Problem statement: Could you give back exactly the lines below from the one with "How do I perform: Tap" through the one with "Where should I click to: Click the 上へ", without a single picture?

Provided information:
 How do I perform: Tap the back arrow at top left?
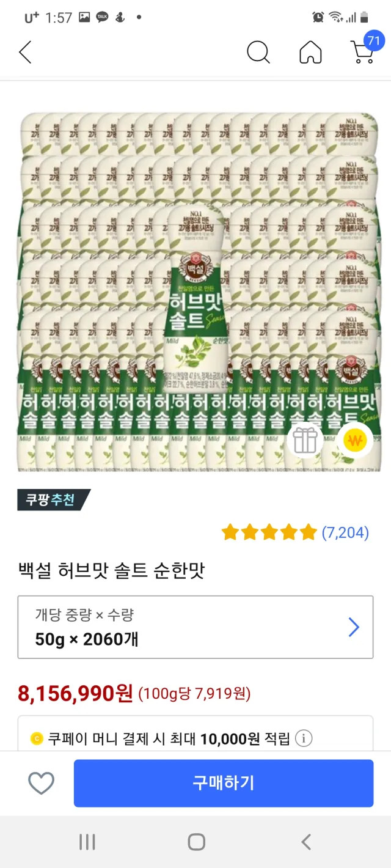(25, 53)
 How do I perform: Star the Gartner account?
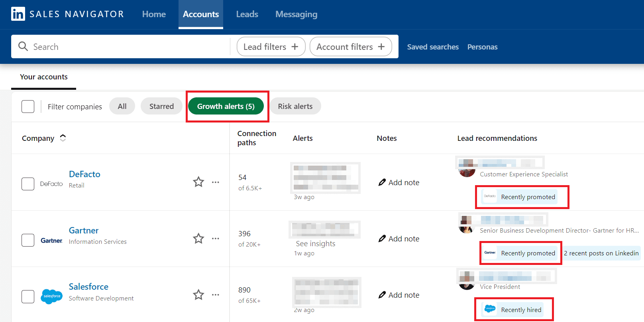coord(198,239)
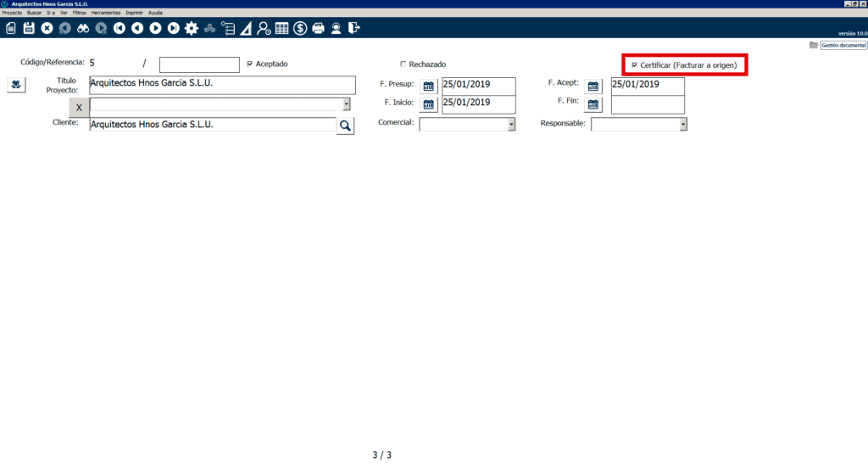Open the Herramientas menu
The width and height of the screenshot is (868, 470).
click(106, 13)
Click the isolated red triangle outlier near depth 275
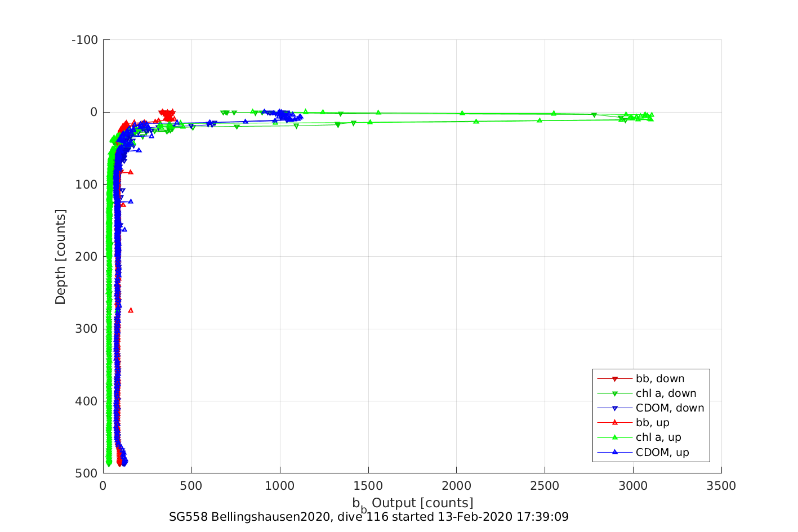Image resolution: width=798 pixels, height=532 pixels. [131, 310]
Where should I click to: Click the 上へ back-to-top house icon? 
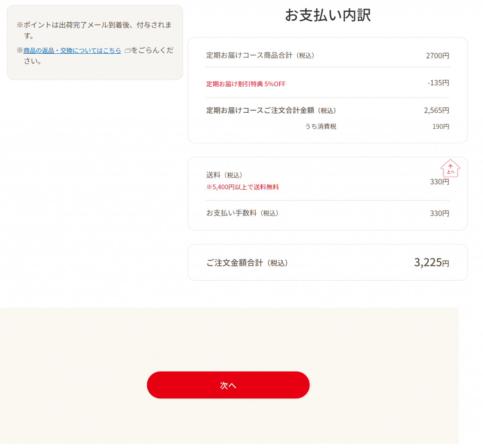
---
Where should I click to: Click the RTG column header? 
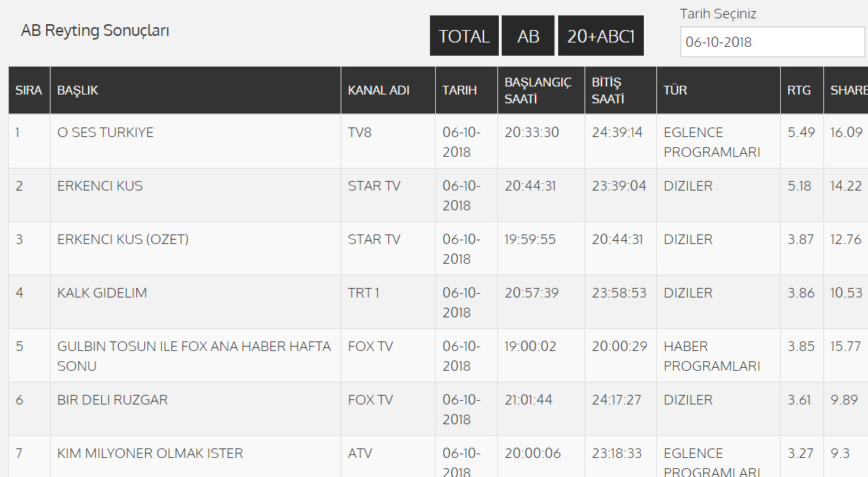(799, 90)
* * *
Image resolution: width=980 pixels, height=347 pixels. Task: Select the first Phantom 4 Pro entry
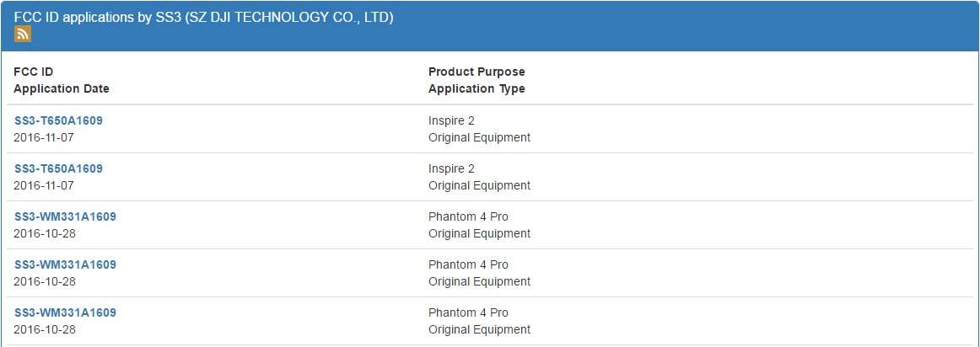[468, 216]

Answer space:
 How do I perform: Tap the back arrow at top left?
(25, 53)
 How do I perform: Star the Gartner account?
coord(198,239)
Open the Herramientas menu
The width and height of the screenshot is (868, 470).
click(106, 13)
Click the isolated red triangle outlier near depth 275
Image resolution: width=798 pixels, height=532 pixels. [131, 310]
Where should I click to: Click the 上へ back-to-top house icon? 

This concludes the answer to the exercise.